Exercices à réaliser:
[a] Dupliquez mot pour mot le passage de la critique de film qui commence aux mots « Ce premier film » et s'arrête après les mots « sorte d'amateurisme voulu. ».
[b] Selon la critique de film, entre quoi se situe l'écart vertigineux qu'elle relève ? Répondez en une à trois phrases.

Extrait retenu:
Ce premier film pakistanais frappe
d'abord par son univers singulier, ses choix formels délibérés
et assumés. Un cadre en 4/3 qui ici n'a rien d'enfermant,
des éclairages chauds et doux donnant une impression de sensualité
sans aucun effet racoleur, un récit plein d'ellipses qui
laisse la part belle à l'imaginaire du spectateur, une photographie
très étudiée par ses cadrages décalés,
ses mises au point changeantes, ses zooms sans fin…
Toute cette très belle facture s'évanouit brutalement
lors des scènes de cabaret, plus crues, froides, laissant
transparaitre une certaine laideur, une sorte d'amateurisme voulu.
Il y a un écart vertigineux entre la délicatesse infinie
de l'image d'un linceul, un nœud sur un tissu blanc, et une
demi-douzaine de danseurs pas très assurés se trémoussant
de façon un peu vulgaire sur une musique sans âme.

Données fournies:
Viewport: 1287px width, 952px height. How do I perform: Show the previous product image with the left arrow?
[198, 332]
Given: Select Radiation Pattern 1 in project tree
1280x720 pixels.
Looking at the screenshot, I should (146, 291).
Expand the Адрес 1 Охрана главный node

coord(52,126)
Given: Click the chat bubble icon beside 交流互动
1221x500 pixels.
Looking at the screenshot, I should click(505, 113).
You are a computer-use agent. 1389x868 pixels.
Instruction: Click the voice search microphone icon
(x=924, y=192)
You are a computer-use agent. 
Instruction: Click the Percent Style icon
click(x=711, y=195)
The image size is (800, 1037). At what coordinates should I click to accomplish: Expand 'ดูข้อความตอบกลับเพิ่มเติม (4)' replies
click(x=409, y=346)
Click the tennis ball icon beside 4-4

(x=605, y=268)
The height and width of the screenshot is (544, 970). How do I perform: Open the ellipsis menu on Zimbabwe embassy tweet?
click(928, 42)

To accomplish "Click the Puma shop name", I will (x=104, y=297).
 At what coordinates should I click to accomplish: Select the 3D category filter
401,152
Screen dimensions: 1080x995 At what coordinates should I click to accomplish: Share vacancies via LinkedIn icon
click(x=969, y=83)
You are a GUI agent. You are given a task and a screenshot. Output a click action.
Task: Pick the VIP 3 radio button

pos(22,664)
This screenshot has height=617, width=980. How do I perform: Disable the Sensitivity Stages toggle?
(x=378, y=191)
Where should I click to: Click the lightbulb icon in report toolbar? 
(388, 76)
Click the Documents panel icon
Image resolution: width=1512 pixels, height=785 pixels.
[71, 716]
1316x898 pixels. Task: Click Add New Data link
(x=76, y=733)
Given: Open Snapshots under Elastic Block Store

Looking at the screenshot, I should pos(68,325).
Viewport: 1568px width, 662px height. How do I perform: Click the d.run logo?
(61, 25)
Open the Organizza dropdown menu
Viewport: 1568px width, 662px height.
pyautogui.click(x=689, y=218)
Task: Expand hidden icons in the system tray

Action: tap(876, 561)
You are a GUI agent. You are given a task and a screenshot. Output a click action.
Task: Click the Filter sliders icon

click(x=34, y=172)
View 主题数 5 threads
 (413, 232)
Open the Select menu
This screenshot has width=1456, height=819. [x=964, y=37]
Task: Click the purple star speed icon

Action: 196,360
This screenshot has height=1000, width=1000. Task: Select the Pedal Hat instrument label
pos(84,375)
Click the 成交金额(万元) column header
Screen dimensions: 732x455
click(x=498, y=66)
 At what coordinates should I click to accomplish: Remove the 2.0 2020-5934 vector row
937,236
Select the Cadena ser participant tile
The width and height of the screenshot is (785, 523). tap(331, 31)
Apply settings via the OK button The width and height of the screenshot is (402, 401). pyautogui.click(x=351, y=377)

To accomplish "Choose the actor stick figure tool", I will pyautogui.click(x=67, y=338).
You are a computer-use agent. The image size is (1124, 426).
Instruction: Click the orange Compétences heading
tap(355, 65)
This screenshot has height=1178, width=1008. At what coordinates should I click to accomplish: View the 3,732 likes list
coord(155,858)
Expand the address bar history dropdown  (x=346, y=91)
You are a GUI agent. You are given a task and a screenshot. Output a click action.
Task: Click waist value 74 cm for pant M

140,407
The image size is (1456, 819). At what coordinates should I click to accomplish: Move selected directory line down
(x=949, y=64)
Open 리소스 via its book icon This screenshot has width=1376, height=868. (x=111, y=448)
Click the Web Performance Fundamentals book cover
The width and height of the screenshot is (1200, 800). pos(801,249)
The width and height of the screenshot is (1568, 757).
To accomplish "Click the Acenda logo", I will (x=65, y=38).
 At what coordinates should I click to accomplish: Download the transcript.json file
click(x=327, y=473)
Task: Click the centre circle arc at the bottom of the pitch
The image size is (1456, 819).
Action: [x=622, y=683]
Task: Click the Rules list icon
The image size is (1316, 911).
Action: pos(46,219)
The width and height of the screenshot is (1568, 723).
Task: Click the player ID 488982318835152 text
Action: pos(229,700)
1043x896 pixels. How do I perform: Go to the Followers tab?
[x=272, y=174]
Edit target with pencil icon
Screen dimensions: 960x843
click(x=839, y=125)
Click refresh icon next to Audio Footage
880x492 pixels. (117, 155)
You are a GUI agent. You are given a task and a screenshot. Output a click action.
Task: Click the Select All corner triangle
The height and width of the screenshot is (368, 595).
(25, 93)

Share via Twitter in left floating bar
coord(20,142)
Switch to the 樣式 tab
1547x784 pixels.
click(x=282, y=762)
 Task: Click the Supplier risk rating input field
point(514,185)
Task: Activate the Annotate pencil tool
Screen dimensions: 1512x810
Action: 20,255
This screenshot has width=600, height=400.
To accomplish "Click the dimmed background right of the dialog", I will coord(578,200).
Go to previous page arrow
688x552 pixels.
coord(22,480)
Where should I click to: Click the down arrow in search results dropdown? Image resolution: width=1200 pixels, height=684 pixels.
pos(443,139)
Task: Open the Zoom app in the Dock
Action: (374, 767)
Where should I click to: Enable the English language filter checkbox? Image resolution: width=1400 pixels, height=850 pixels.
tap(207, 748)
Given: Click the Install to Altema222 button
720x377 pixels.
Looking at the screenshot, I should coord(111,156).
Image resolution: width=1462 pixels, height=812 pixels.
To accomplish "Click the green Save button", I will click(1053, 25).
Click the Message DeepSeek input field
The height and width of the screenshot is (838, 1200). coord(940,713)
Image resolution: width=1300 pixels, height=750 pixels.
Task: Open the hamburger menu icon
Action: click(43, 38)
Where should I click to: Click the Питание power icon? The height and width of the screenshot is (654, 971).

Résultats par exercice:
[a]
Ce premier film pakistanais frappe
d'abord par son univers singulier, ses choix formels délibérés
et assumés. Un cadre en 4/3 qui ici n'a rien d'enfermant,
des éclairages chauds et doux donnant une impression de sensualité
sans aucun effet racoleur, un récit plein d'ellipses qui
laisse la part belle à l'imaginaire du spectateur, une photographie
très étudiée par ses cadrages décalés,
ses mises au point changeantes, ses zooms sans fin…
Toute cette très belle facture s'évanouit brutalement
lors des scènes de cabaret, plus crues, froides, laissant
transparaitre une certaine laideur, une sorte d'amateurisme voulu.

[b] L'écart se situe entre la délicatesse infinie de l'image d'un linceul, un nœud sur un tissu blanc, et une demi-douzaine de danseurs peu assurés. Ces danseurs se trémoussent de façon un peu vulgaire sur une musique sans âme.